Bax Regulates Neuronal Ca 2+ Homeostasis

Excessive Ca 2+ entry during glutamate receptor overactivation (“excitotoxicity”) induces acute or delayed neuronal death. We report here that deficiency in bax exerted broad neuroprotection against excitotoxic injury and oxygen/glucose deprivation in mouse neocortical neuron cultures and reduced infarct size, necrotic injury, and cerebral edema formation after middle cerebral artery occlusion in mice. Neuronal Ca 2+ and mitochondrial membrane potential (Δψ m ) analysis during excitotoxic injury revealed that bax -deficient neurons showed significantly reduced Ca 2+ transients during the NMDA excitation period and did not exhibit the deregulation of Δψ m that was observed in their wild-type (WT) counterparts.

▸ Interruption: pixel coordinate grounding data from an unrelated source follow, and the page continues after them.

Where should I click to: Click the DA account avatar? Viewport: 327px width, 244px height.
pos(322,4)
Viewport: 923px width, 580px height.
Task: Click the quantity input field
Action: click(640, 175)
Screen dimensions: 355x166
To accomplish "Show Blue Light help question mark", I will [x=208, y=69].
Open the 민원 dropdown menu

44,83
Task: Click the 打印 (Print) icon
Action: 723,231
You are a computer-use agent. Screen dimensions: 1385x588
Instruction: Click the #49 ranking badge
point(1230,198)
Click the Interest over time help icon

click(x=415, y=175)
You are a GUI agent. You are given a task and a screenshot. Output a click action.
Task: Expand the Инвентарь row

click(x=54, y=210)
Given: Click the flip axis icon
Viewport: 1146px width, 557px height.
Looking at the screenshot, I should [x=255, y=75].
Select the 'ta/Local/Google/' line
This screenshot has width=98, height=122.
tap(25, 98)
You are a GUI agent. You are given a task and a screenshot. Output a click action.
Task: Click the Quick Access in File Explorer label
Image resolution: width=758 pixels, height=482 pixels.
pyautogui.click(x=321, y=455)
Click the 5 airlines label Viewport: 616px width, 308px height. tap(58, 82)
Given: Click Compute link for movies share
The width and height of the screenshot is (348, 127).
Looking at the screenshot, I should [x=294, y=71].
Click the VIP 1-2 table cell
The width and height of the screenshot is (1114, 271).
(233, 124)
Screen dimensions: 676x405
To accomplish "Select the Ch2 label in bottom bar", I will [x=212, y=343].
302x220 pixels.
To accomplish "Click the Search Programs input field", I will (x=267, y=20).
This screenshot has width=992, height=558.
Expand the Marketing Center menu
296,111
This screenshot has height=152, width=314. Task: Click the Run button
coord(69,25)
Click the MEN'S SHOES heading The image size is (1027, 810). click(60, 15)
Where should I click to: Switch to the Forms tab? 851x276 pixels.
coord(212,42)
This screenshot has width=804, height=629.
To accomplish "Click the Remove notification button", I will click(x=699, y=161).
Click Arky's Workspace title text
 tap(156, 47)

Reintroduction of bax or a bax mutant incapable of proapoptotic oligomerization equally restored neuronal Ca 2+ dynamics during NMDA excitation, suggesting that Bax controlled Ca 2+ signaling independently of its role in apoptosis execution. Quantitative confocal imaging of intracellular ATP or mitochondrial Ca 2+ levels using FRET-based sensors indicated that the effects of bax deficiency on Ca 2+ handling were not due to enhanced cellular bioenergetics or increased Ca 2+ uptake into mitochondria. We also observed that mitochondria isolated from WT or bax -deficient cells similarly underwent Ca 2+ -induced permeability transition. However, when Ca 2+ uptake into the sarco/endoplasmic reticulum was blocked with the Ca 2+ -ATPase inhibitor thapsigargin, bax -deficient neurons showed strongly elevated cytosolic Ca 2+ levels during NMDA excitation, suggesting that the ability of Bax to support dynamic ER Ca 2+ handling is critical for cell death signaling during periods of neuronal overexcitation.